AN ISLAND POINT OF VIEW:
essay by Robert P. Barsanti
We have had a run of remarkable weather. May, on Nantucket, is no longer wedding season: brides don’t plan fun activities for guests in the raw rain and fog. But when the weather does break, the sky glows, the trees and bushes gobble up as much warmth as they can absorb, and God is in his heaven.
On Main Street, you can still park your car. The line of traffic remains spotty and sporadic on a weekday afternoon, while the stores are training new staff and decorating the windows. In the sheltered warmth of downtown, hope springs eternal. The black and gray trees were edged in pink and green. The daffodils remained too long at the party, but the tulips and the rest of the spring flowers were making their moves for sunlight and attention. I was spending an idle minute or two on one of the memorialized benches, drinking a five dollar coffee and eating a twenty dollar salad.

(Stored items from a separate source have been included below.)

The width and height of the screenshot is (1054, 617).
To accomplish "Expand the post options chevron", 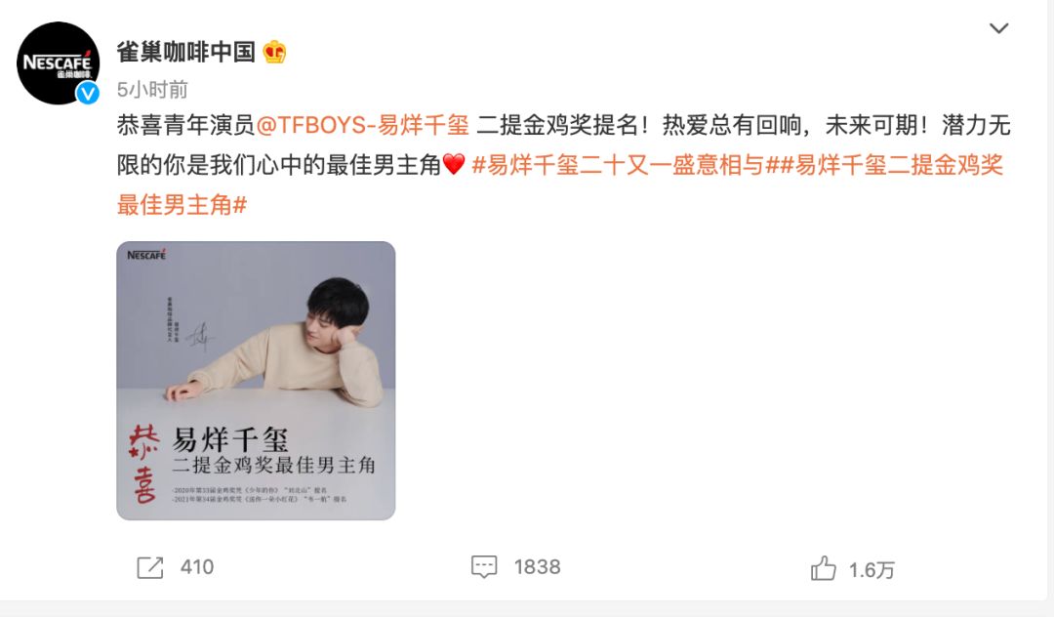I will [x=999, y=28].
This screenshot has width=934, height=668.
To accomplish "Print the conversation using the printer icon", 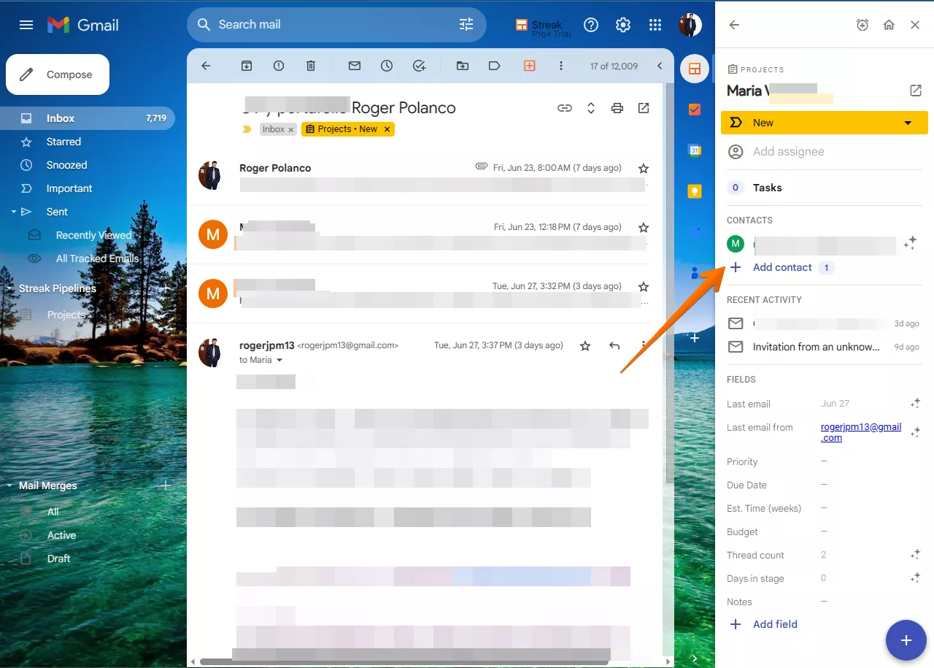I will pyautogui.click(x=617, y=108).
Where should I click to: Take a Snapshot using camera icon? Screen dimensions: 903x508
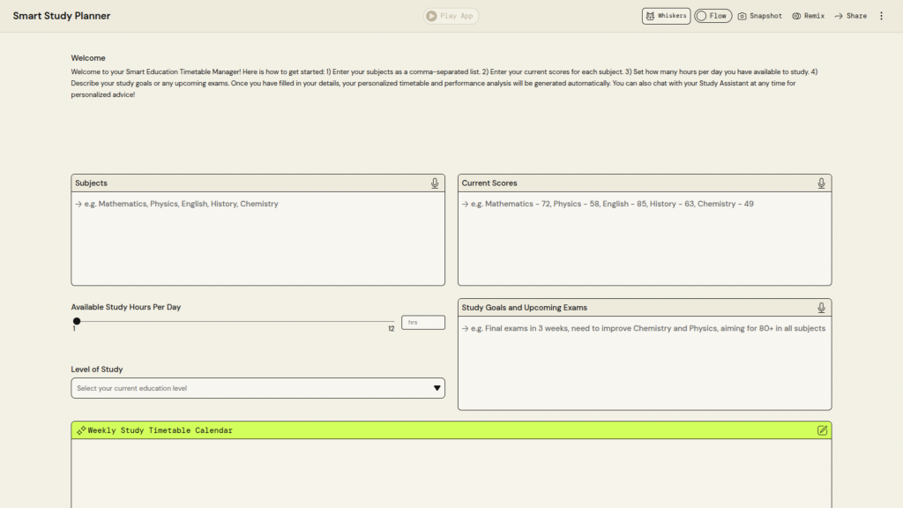click(x=743, y=16)
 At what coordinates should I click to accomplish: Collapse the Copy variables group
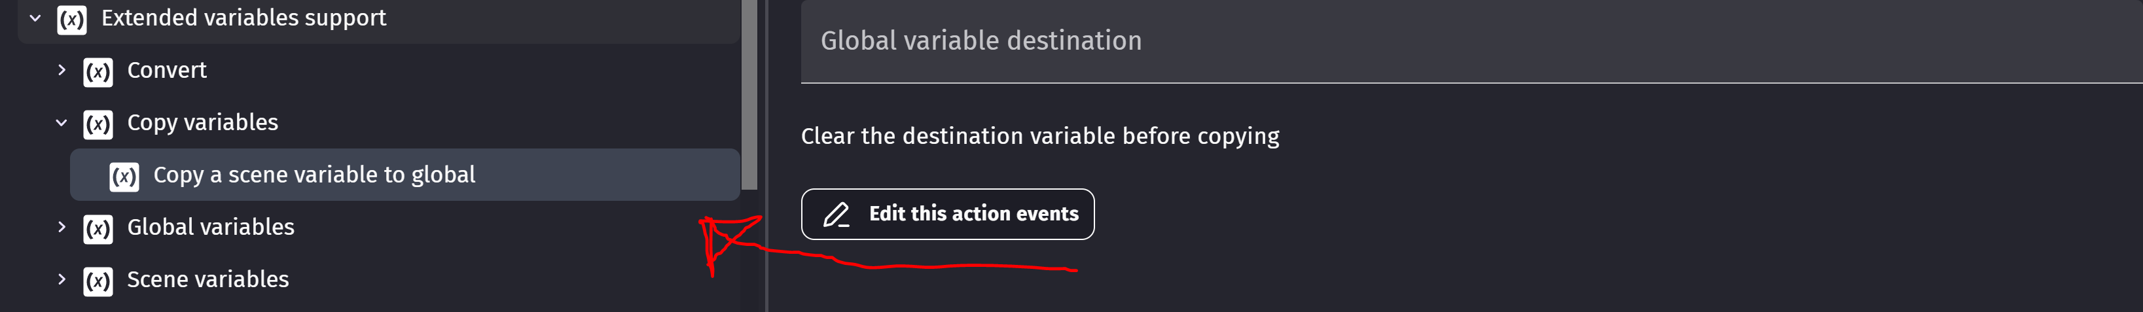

In spite of the lightness of my wallet, I was floating on privilege this morning. My privilege, of course, is to be able to sit on Main Street, consider the famous cobblestones, look up through the budding elm trees, and enjoy the sun. If you live on Nantucket Island, it’s hard to find that line between “enjoying the privilege” and “being lazy.” I had a phone full of tasks that I had promised to do before Monday and another list for the rest of the week, but no boss was over my shoulder, no one was tracking my activity and whereabouts, and I hadn’t clocked in on a punchcard for twenty years. Instead, it was in the air. Working out here is a privilege as well, although it is hard to see it that way in a crawlspace among the spiders and mice.
Privilege is easy to see but hard to recognize. It doesn’t walk up to you with a button and a handshake. Nobody puts a special orange “Privilege” tag on your golf clubs, nor do they affix one to the bumper of your pickup truck. Take one boat ride away, and it becomes obvious why people work 51 weeks a year to spend one week on-island. But while you are here, going pillar to post at $5 a gallon, the blessings are hard to see.
Often, when I am in need of a recharge, I imagine what it would be like, right now, to be standing on the top deck of the steamship watching the town, the light, and the island retreat from me. “Finality” is a fair but hard word: how would you march through the moments of your life if it was the final time? For someone on that boat this is the final time they will be on Nantucket. And they will toss that penny.
Privilege implies two more hard things. First, it suggests that you didn’t earn it. I didn’t get awarded this morning on the Legends Bench in front of the Maury People. Nobody gave me a ticket or permission to sit in the spring sun and watch the summer leaves uncurl. It came to me through an accident of time and birth. I moved to the island at a time when I could live out here for the rest of my life. I stayed because I found profitable and meaningful work. I could have wound up in the grime and gravel of Fitchburg, but the wind blew me out here.
Second, privilege also implies duty and stewardship. It all goes away without intention and attention, or, as was beaten into me as a boy, “to whom much is given, much is expected.” If you recognize the blessing that has come to you, you must be humble in the face of this boon, and you must use it to mend the world.
Now, mending the world can mean eliminating war, poverty, and disease across the globe, but I tend to define the world in a much smaller and narrower way. Can I mend the world I live in? How can I improve this garden?
On a recent weekend, Litter Derby teams picked up 11.5 tons of trash. On any given Saturday, a smaller contingent of the Clean Team puts on the vests, picks up grabbers and bags, and heads out to clean up the mess left by those people who can’t and won’t identify their own privilege. Volunteers don’t forge the island, but they burnish the community that lives on it. In the words of the Shakers, they put “hands to work, hearts to God.” They teach swimming, they run a food bank, they set up warming places, they drop off Meals on Wheels, and, of course, they run the Hospital Thrift Shop.
The dedicated volunteers at the Thrift Shop see their endeavor as more than a business: they see it as service. When a family walks away with a $100 sofa, they have been helped. To volunteer is to acknowledge that your privilege allows (and requires) service to others, especially those who can’t order a white leather sectional to be shipped over from Hyannis. Thanks to the Thrift Shop, you can mend the world one loveseat at a time.
On our privileged island, we live a life of contradictions. Our community needs both money and time: gift bags and trash bags. Where we make our mistakes is where we build our walls. Our lives don’t require one or the other, they require both volunteering and fundraising. We did not earn this May morning on the bench, but like a pearl of very great price, we must do all that we can to keep it.